- **RECORDED DATA**
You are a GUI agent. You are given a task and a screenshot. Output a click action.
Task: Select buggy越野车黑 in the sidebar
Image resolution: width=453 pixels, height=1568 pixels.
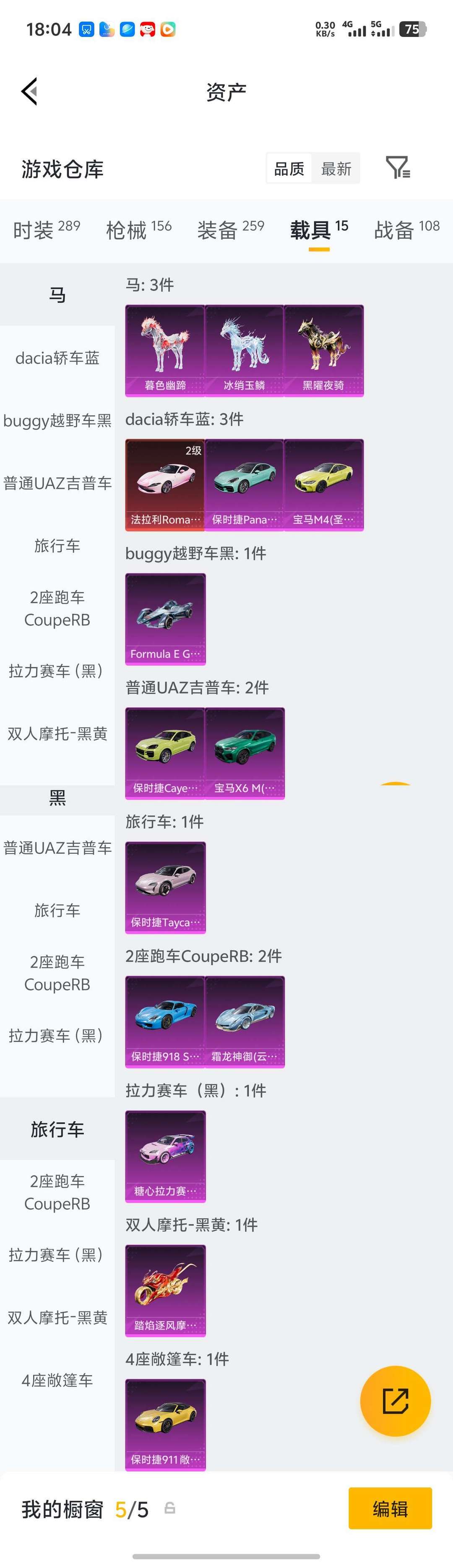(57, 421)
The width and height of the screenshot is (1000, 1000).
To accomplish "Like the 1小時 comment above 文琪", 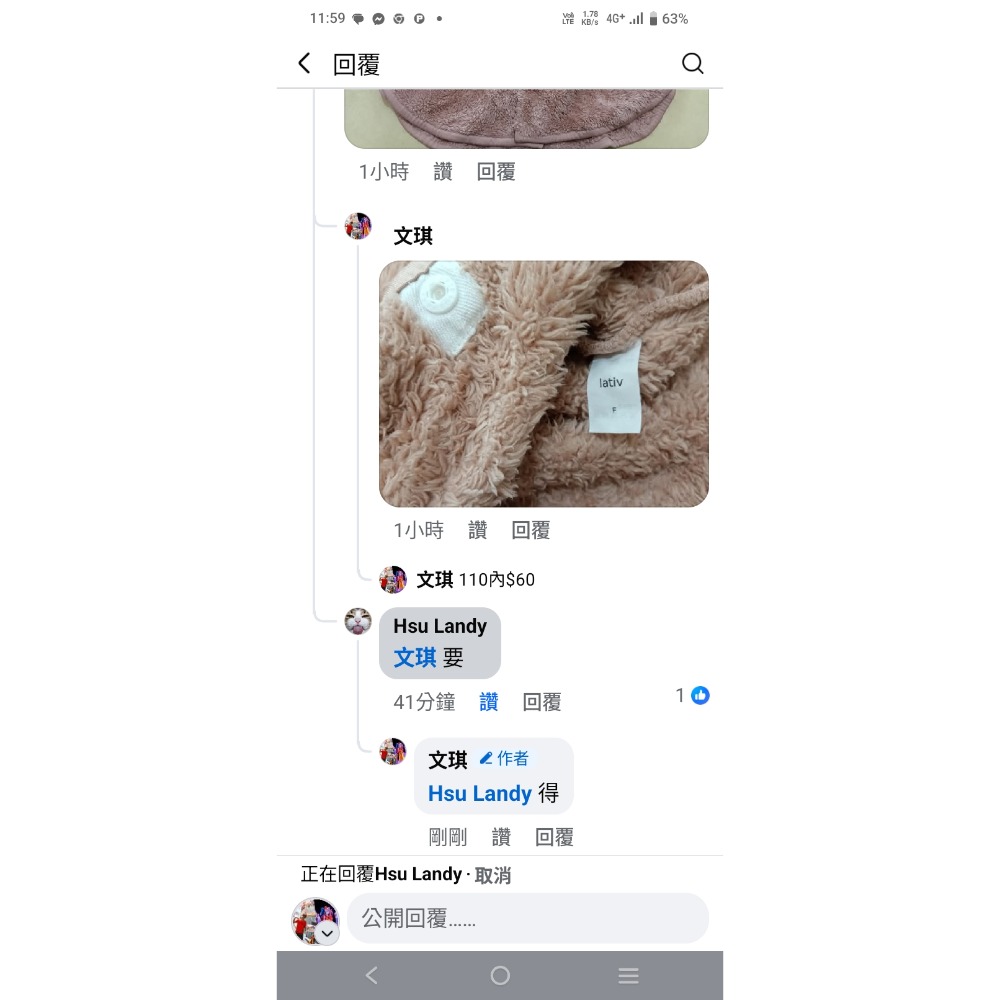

- **WHAT IS REQUIRED**
Render the lines above as a JSON list of strings, one string per line, skipping any blank lines and leaving out the pictures.

- **EXERCISE RESPONSE**
[
  "You are a GUI agent. You are given a task and a screenshot. Output a click action.",
  "Task: Select buggy越野车黑 in the sidebar",
  "Image resolution: width=453 pixels, height=1568 pixels.",
  "(57, 421)",
  "The width and height of the screenshot is (1000, 1000).",
  "To accomplish \"Like the 1小時 comment above 文琪\", "
]